III. Effect of § 350(a)

The Court in Sueca concluded that the debtor’s fraudulent concealment of assets resulted in an inability to fully administer estate assets, and therefore the case was not properly closed under § 350 so that the time limits in § 727(d)(2) never began to run. 125 B.R. at 171. This Court respectfully disagrees, for largely the reasons described above. If concealment of an asset, or failure to surrender an asset causes a case to never close such that the time limits of § 727(e) do not start to run, then § 727(e) is rendered nugatory. This cannot be what Congress intended. See, Stedham, 327 B.R. at 903; Dolliver, 255 B.R. at 254-255; Bevis, 242 B.R. at 811-812; Towers v. Boyd (In re Boyd), 243 B.R. 756, 765 (N.D.Cal.2000).
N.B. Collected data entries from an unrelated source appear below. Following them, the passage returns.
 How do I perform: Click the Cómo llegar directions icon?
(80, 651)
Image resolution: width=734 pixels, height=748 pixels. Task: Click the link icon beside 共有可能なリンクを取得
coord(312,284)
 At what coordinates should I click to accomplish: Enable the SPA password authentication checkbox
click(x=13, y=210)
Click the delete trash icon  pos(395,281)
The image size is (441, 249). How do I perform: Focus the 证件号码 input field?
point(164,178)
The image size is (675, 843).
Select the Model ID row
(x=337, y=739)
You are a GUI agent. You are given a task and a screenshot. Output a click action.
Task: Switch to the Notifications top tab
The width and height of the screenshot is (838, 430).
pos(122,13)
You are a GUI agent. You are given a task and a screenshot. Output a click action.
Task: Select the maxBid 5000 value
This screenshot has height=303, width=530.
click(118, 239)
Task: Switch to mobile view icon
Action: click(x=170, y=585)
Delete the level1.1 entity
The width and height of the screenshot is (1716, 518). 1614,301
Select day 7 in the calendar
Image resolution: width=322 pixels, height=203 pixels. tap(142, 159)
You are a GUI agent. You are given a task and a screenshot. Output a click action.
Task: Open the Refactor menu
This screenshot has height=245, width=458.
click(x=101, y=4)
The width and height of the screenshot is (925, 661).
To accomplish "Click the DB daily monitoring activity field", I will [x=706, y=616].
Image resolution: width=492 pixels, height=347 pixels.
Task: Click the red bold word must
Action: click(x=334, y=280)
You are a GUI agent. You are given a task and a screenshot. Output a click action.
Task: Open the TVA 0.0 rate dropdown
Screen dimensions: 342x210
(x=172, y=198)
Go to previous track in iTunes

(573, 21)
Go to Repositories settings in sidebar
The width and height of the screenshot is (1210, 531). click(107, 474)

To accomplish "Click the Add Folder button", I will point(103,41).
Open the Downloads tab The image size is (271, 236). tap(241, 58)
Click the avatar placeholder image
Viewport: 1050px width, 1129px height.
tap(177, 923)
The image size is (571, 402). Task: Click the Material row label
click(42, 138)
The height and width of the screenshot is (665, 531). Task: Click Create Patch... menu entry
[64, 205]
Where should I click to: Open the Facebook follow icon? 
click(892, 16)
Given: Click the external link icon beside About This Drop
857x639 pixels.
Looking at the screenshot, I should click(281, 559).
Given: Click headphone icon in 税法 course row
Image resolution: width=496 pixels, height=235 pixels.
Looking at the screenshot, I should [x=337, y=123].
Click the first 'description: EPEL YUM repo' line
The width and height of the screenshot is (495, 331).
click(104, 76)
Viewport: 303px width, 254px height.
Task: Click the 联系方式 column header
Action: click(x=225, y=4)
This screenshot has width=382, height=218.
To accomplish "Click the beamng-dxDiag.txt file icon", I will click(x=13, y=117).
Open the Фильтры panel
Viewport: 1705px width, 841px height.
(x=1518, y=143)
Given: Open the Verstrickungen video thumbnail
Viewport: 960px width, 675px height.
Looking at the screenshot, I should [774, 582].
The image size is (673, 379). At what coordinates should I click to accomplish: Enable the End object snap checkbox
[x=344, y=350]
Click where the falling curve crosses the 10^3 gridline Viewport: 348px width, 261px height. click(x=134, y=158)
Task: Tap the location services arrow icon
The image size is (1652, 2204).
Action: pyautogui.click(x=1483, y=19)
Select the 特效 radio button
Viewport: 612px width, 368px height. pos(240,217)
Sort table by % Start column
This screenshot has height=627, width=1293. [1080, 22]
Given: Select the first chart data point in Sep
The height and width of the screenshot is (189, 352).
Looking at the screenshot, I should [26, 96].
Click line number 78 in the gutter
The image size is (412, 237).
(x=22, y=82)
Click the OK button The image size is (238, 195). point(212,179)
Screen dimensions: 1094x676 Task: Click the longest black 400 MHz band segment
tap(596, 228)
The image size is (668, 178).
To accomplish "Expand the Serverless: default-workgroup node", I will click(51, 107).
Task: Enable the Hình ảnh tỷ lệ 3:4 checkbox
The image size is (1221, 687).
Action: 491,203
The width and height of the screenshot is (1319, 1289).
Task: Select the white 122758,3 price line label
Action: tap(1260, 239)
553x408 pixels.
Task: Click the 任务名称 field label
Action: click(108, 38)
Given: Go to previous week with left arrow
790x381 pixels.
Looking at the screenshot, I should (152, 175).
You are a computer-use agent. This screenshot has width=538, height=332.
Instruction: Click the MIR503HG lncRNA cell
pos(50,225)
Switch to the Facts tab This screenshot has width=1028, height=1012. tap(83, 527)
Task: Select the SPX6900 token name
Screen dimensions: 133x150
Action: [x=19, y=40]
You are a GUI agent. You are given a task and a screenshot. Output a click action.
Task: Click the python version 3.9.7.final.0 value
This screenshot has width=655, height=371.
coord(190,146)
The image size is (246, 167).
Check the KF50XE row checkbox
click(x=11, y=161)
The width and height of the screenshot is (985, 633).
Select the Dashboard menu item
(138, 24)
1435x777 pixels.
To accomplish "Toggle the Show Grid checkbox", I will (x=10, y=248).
The Court acknowledges that its ruling permits the Debtor to retain the benefit of his discharge despite the fact that his conduct does not warrant such relief. However, three points can be made. First, a statutory remedy, though generally effective, will at times be ineffective. As the Court in Bevis points out, a clash of two dominant bankruptcy policies inheres in § 727(d) and § 727(e). On the one hand, the Bankruptcy Code favors discharge only for honest debtors, but on the other hand, the Bankruptcy Code favors finality in order to insure the debtor’s fresh start. 242 B.R. at 810-811. By its plain wording of § 727(e), Congress has expressed a policy choice in favor of finality, and it is not the province of this Court to override that choice. Second, the Debt- or, though discharged has not reaped the financial reward for concealing estate property. The Trustee has brought the arbitration proceeds into the estate for the benefit of creditors. Third, if timely and appropriate, the Debtor’s conduct can likely be the subject of prosecution for bankruptcy crime under 18 U.S.C. § 152.

CONCLUSION

Because the Court finds that the case was properly closed notwithstanding the Debtor’s concealment of estate assets, and that equitable tolling is not applicable to § 727(e), it finds that the Trustee’s cause of action to revoke the Debtor’s discharge is time-barred. 
      
      . Subsequent references to the Bankruptcy Code are denoted by section number only.
     
      
      . § 350(a) provides that ”[a]fter an estate is fully administered and the court has discharged the trustee, the court shall close the case.”
     
      
      . "Under equitable tolling, plaintiffs may sue after the statutory time period for filing a complaint has expired if they have been prevented from filing in a timely manner due to sufficiently inequitable circumstances.” Seitzinger v. Reading Hospital and Medical Center, 165 F.3d 236, 240 (3d Cir.1999).
     
      
      .§ 546(a)(2) provides: (a) An action or proceeding under section 544, 545, 547, 548 or 553 of the title may not be commenced after the earlier of — (2) the time the case is closed or dismissed.